2.全体的な特徴=全国の地価は、景気が緩やかに回復している中、地域や用途により差があるものの、三大都市圏・地方圏ともに上昇が継続するとともに、三大都市圏では上昇率が拡大し、地方圏でも上昇率が拡大傾向となるなど、上昇基調を強めている。
3.個別の特徴
◇住宅地=(1)都市中心部や、利便性・住環境に優れた地域などでは住宅需要は堅調であり、地価上昇が継続している。(2)三大都市圏や地方四市の中心部における地価上昇に伴い、周辺部においても上昇の範囲が拡大しており、特に地方四市の周辺の市等では、高い上昇となった地点が見られる。(3)鉄道新路線等の開業による交通利便性の向上などを受け、上昇率が拡大した地点が見られる。(4)外国人にも人気の高いリゾート地では、別荘やコンドミニアムなどの需要が増大し、高い上昇となった地点が見られる。
◇商業地=(1)都市部を中心に、人流回復を受けて店舗需要の回復傾向が続いたほか、オフィス需要も底堅く推移したことなどから、地価の回復傾向が進んでいる。(2)再開発事業等が進展している地域では、利便性や賑わいの向上への期待感などから、地価上昇が継続している。(3)インバウンドを含めた観光客が回復した観光地や、人流回復が進む繁華街では、地価の大幅な回復が見られる。(4)都市中心部の交通利便性等に優れた地域では、マンション需要との競合により、高い上昇となった地点が見られる。

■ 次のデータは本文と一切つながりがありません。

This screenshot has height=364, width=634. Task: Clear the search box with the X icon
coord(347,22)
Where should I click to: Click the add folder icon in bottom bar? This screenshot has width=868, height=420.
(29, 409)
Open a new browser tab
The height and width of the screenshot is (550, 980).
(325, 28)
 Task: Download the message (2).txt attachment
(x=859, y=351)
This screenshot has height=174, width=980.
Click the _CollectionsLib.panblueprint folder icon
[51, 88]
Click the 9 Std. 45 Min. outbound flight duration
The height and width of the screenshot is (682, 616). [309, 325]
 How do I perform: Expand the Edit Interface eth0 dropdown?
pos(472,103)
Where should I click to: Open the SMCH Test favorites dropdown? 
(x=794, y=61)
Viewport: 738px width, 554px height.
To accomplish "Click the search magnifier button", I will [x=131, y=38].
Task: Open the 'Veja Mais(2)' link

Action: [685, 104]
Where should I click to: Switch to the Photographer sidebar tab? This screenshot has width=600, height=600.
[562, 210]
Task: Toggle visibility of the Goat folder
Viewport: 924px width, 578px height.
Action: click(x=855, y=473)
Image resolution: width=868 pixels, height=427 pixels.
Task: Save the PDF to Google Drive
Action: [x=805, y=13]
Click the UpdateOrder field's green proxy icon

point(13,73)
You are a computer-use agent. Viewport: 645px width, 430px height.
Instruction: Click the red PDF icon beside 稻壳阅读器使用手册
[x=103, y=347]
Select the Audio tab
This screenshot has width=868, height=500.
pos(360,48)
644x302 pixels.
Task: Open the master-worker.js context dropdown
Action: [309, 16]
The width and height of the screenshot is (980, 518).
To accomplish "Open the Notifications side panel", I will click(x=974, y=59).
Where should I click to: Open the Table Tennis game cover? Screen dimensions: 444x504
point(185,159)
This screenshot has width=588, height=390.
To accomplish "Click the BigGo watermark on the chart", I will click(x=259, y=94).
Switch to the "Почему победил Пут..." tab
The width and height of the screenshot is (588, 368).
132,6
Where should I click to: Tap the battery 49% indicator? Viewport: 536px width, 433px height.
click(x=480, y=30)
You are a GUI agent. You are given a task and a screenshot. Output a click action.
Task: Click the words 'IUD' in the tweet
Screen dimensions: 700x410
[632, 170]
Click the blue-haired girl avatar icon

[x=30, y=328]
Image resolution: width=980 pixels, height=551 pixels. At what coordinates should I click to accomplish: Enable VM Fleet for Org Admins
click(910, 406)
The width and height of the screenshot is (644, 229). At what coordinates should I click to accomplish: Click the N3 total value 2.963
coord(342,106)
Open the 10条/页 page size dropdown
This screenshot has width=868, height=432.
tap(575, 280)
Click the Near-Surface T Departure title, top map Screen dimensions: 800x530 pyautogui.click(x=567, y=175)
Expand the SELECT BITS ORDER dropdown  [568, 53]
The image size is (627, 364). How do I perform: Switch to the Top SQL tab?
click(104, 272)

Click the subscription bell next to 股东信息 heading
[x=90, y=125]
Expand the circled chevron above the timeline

◇その他=(1)大手半導体メーカーの工場が進出する地域では、関連企業も含めた従業員向けの住宅用地等の需要のほか、関連企業の事務所用地等の需要も旺盛となっており、住宅地、商業地、工業地ともに高い上昇となっている。(2)eコマース市場の拡大を背景に、大型物流施設用地等に対する需要が旺盛となっており、高速道路等へのアクセスが良好な工業地では、高い上昇となった地点が見られる。(3)地方部を中心に、人口減少の進展などにより、引き続き地価が弱含んでいる地点が見られる。
【都道府県別地価変動率(住宅地)】
◇変動率プラスの都道府県の数=24(令和5年)→29(令和6年)。今回プラスの29都道府県:北海道、青森県、岩手県、宮城県、秋田県、山形県、福島県、茨城県、埼玉県、千葉県、東京都、神奈川県、石川県、長野県、愛知県、三重県、京都府、大阪府、兵庫県、岡山県、広島県、山口県、福岡県、佐賀県、長崎県、熊本県、大分県、宮崎県、沖縄県。※下線は前年の横ばい・下落から上昇に転じた県。
◇変動率マイナスの都道府県の数=22(令和5年)→17(令和6年)。
【都道府県別地価変動率(商業地)】
◇変動率プラスの都道府県の数=23(令和5年)→29(令和6年)。今回プラスの29都道府県:北海道、宮城県、秋田県、福島県、茨城県、埼玉県、千葉県、東京都、神奈川県、石川県、福井県、岐阜県、静岡県、愛知県、三重県、滋賀県、京都府、大阪府、兵庫県、奈良県、岡山県、広島県、山口県、福岡県、佐賀県、長崎県、熊本県、大分県、沖縄県。※下線は前年の横ばい・下落から上昇に転じた県。
◇変動率マイナスの都道府県の数=23(令和5年)→15(令和6年)。